EL CAMINO DE LA UNIDAD

Por Javier Muñoz Salas*

«LA GUERRA DE TODOS CONTRA TODOS»

Fátima, de quince años, ha quedado ensordecida con la estruendosa explosión que ha surgido de la habitación contigua. El impacto la ha arrojado al suelo y tras unos minutos de confusión, intenta reponerse a trastabillones entre las ruinas que la rodean. Respira un humo denso que no le permite orientarse en el lugar que tantas veces ha recorrido. Desesperadamente empieza a buscar a su pequeña hermana Nadiya, de cinco años, pero pronto debe protegerse ya que una ráfaga de disparos surge desde el fondo de la calle en su barrio en Ard al Hamra. Por unos segundos recordó las apacibles tardes de febrero, cuando su madre preparaba dulces de mushabbak, mientras el viento susurraba entre las hojas de los olivos suavemente. Los gritos de los comba-tientes pronto la arrastraron a esta nueva realidad terrible y confusa. Ella no supo distinguir si en las calles eran militares del gobierno o insurgentes que controlan el lugar, quienes reaccionaban alocadamente ante el aparente bombardeo aéreo. Esa tarde plácida de febrero en su memoria, unos segundos antes, se transformó en algo de rencor al pensar en la indecisión de su madre de abandonar el hogar tras las noticias de la masacre en Karam al-Tarab. A pesar del horror, era difícil dejar atrás el esfuerzo construido durante cuatro generaciones y ampararse en la promesa incierta de un campamento de refugiados en la frontera con Turquía.

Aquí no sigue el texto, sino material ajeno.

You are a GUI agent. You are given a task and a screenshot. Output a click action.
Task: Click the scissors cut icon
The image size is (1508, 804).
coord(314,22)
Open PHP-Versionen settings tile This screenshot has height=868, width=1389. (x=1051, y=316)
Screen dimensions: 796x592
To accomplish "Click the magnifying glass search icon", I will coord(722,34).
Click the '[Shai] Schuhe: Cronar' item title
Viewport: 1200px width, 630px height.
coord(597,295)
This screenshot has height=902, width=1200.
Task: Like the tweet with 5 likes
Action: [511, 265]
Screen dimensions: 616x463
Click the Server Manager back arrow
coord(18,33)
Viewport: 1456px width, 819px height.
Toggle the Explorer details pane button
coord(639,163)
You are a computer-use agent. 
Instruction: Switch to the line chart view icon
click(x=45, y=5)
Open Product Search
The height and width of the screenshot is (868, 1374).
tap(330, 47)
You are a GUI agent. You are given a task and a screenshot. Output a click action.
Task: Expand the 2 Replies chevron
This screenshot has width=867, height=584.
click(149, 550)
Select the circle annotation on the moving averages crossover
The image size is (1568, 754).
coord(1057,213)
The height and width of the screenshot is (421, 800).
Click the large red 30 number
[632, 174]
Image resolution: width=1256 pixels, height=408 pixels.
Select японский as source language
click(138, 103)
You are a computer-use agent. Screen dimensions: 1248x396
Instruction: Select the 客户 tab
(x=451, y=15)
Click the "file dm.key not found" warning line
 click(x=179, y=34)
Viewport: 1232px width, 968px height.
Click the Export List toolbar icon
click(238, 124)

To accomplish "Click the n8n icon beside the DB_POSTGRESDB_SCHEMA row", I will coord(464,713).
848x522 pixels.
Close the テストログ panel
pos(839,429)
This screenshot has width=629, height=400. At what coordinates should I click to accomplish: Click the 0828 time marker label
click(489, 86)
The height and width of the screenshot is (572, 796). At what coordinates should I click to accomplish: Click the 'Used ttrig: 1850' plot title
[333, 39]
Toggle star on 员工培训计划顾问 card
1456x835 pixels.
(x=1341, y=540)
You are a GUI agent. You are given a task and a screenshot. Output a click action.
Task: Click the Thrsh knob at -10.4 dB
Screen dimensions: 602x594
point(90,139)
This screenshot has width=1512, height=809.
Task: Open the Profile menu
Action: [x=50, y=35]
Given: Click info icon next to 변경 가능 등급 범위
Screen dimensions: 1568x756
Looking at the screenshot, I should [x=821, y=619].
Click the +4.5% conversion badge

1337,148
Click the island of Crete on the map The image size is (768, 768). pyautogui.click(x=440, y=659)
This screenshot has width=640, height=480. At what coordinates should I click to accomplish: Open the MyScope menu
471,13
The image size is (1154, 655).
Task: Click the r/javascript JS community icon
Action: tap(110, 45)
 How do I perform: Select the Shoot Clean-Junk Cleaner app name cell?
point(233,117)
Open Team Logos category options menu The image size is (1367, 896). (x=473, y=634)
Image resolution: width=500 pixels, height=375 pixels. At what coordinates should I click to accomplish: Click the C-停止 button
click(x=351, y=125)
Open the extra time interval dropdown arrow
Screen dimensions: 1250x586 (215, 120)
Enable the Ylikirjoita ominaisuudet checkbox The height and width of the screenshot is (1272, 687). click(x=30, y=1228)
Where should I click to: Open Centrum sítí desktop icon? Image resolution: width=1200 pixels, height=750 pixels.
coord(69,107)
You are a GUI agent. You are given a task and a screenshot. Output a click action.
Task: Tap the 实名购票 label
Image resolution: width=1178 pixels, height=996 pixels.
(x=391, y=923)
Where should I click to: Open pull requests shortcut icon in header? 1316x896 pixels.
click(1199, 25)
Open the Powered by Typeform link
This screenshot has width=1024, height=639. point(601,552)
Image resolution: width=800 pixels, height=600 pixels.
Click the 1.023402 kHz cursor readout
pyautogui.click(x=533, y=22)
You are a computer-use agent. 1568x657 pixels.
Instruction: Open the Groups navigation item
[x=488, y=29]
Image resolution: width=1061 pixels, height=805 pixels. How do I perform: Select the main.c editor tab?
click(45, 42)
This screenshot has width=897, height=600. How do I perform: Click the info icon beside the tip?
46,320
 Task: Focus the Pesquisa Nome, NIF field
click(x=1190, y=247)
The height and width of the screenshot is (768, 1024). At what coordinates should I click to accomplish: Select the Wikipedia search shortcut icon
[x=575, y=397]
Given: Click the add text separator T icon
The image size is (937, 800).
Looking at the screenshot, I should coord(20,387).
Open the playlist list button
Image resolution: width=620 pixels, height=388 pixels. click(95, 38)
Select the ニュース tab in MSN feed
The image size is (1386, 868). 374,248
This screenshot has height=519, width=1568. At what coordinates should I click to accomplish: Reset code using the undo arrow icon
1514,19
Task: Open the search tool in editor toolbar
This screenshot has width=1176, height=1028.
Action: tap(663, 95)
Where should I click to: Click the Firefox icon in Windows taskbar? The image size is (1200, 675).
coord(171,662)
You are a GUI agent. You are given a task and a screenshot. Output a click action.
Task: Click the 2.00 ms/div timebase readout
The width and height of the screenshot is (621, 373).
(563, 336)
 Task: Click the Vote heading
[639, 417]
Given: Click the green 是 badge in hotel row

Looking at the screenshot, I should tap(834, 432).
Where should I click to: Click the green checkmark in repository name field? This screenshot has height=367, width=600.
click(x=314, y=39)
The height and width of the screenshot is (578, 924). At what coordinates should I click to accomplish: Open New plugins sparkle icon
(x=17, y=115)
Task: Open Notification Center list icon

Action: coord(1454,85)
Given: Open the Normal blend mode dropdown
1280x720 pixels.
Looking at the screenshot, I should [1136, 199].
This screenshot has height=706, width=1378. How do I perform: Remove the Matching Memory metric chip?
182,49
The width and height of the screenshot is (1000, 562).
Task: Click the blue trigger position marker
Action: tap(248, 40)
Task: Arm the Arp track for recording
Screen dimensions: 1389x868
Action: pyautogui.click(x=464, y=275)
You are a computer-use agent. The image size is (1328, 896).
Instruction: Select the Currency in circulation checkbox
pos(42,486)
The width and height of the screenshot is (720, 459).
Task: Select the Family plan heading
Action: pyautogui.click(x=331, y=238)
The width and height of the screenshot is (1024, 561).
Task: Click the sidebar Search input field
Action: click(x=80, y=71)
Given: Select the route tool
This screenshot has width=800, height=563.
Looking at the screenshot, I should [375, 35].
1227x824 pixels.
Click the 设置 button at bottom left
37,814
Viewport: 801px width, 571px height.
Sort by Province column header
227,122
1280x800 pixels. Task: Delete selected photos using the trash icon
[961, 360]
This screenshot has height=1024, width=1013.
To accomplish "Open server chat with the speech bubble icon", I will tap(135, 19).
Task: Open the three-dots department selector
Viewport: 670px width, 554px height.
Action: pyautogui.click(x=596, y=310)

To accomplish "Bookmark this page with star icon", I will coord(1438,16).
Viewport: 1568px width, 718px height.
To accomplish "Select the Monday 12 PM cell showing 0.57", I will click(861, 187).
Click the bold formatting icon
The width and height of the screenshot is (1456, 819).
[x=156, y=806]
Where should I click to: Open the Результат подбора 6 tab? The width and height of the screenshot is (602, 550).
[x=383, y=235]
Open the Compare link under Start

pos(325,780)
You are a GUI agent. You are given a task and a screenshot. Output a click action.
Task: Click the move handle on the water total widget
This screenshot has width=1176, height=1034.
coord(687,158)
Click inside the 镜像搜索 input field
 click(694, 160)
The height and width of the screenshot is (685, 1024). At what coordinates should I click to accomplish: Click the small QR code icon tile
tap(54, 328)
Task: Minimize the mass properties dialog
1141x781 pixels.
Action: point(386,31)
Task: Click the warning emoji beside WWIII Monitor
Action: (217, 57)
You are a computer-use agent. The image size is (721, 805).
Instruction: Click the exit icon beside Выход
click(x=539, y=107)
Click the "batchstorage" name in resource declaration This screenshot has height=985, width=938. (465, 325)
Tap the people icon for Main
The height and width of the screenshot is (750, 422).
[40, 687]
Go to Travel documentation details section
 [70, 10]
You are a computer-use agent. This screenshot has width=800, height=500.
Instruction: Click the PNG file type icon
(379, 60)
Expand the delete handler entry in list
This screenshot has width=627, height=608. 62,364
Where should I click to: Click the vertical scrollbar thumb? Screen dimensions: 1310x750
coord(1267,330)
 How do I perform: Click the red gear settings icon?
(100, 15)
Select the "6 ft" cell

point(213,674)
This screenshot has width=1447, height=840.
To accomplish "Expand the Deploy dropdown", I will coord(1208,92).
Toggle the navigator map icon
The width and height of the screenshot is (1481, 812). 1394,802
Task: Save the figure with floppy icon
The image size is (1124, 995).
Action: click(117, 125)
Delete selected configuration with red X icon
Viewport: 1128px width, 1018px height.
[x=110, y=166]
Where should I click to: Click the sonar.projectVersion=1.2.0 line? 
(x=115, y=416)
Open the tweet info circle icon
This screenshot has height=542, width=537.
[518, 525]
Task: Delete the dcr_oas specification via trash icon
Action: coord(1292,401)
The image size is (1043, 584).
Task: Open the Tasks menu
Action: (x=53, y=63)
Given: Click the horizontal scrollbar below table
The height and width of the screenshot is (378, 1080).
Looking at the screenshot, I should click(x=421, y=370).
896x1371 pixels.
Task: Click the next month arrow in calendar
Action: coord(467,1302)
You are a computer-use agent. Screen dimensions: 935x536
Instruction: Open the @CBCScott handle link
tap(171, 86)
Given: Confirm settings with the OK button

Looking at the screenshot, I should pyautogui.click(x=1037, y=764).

Sus oídos, que solo escuchaban ruidos secos de metralleta y un prolongado zumbido, empezaron a aclararse con la sensación de una voz desgarradora e irreconocible. Desde un opaco velo de humo, el halo de luz del amanecer despejaba la figura de su madre que lentamente llevaba en brazos a la pequeña Nadiya, destrozada por el impacto de la bomba y cuya boca parecía moverse lánguida, arrojando los últimos suspiros que permitían aún sus pulmones o quizás, los restos de su voluntad. Fátima no podía moverse ante la impresión de esa escena y siguió con sus ojos a su abatida madre que se perdía entre la vorágine del lugar. Nadiya tuvo entre sus manos su pequeña historia, tan llena de significado en la vida de su familia por el carácter alegre y travieso que la caracterizaron. Arrebatada por un odio que no le pertenece, toda su historia, todas las bromas que hizo a Fátima, todas sus ganas de vivir, se transformarían al parecer en un dígito más en el periódico de un diario londinense la mañana siguiente. Toda una vida humana, no resultaba sino un número sin mucho sentido para cualquier persona a unos kilómetros de Aleppo.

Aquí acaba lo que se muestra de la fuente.